Revue Sources

Aldo Maria Valli, Carlo Maria Martini. L’histoire d’un homme. Traduction de l’italien par Gabriel Ispérian, Ed. Saint-Augustin, 2012 Saint-Maurice, 262 p.


Le 31 août dernier mourait à Milan, non pas un Père conciliaire, mais sans nul doute un Père de l’Eglise contemporaine. Ce Jésuite exégète à qui Jean-Paul II avait confié le siège épiscopal de saint Ambroise marqua de sa pensée et par son action pastorale son immense diocèse lombard, Un simple signe: les éditions suisses Saint-Augustin ont traduit et publié quelques 40 ouvrages qui portent sa signature.
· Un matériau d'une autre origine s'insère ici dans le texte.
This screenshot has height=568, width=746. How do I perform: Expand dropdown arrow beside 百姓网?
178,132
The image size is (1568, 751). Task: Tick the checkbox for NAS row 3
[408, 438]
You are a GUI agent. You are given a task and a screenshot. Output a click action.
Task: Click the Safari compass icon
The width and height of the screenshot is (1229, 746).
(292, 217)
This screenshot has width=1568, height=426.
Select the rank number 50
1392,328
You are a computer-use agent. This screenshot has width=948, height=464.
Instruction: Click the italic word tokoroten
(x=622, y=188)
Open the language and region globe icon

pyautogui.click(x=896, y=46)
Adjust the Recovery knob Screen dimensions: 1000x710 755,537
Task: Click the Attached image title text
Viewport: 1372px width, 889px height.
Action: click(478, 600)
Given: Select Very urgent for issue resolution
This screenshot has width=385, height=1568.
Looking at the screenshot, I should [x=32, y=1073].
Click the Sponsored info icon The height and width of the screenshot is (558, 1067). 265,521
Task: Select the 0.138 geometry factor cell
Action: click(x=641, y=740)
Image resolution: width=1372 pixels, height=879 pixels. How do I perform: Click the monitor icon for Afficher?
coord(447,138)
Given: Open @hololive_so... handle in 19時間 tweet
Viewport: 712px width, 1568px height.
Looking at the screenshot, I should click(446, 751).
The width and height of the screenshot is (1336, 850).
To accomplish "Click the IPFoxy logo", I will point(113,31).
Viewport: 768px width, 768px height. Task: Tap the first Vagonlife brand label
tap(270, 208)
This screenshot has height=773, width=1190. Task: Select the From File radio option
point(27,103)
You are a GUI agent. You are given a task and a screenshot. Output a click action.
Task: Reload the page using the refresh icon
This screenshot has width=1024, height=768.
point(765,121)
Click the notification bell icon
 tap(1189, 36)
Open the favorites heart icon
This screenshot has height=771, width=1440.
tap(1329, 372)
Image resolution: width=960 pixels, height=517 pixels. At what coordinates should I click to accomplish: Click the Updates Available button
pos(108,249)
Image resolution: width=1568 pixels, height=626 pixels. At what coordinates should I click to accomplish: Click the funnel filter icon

A dire vrai, le cardinal n’en maîtrisait pas le nombre.

Le livre du journaliste Valli, paru quelques mois avant le décès de Martini, vient bien à propos pour tracer l’itinéraire de ce pasteur hors du commun. L’auteur recourt à ses fréquents entretiens avec l’archevêque pour nous offrir comme un florilège ou un compendium de ses meilleures déclarations. Elles concernent autant son diocèse et l’Eglise italienne où il affichait clairement sa différence d’avec le Président de la conférence épiscopale que l’Eglise universelle pour laquelle il plaida jusqu’à sa mort en faveur d’un nouveau concile qui aurait répondu aux questions laissées en suspens ou écartées par Vatican II. Un souffle d’espérance émane de cet homme. Elle prenait source et s’alimentait dans l’Ecriture que le cardinal ne cessait de prier, de commenter et de partager. De là son invincible optimisme face à la culture moderne et contemporaine, décriée par d’autres prélats. De là aussi sa constante disponibilité à dialoguer sans à priori avec des non croyants, auxquels il ne demandait pas de penser comme lui, mais de penser avec lui.

Une grande voix s’est tue. D’aucuns auraient souhaité qu’elle se fit entendre depuis le palais apostolique. Une perspective qui peut être ne correspondait pas au plan de vie que Martini s’était lui-même tracé. Il aimait répéter qu’il y quatre étapes dans une existence chrétienne: un temps pour apprendre, un temps pour enseigner, un tems pour prier et, finalement, un temps pour mendier. Quelle étape franchissait notre cardinal au moment du dernier conclave réuni en avril 2005?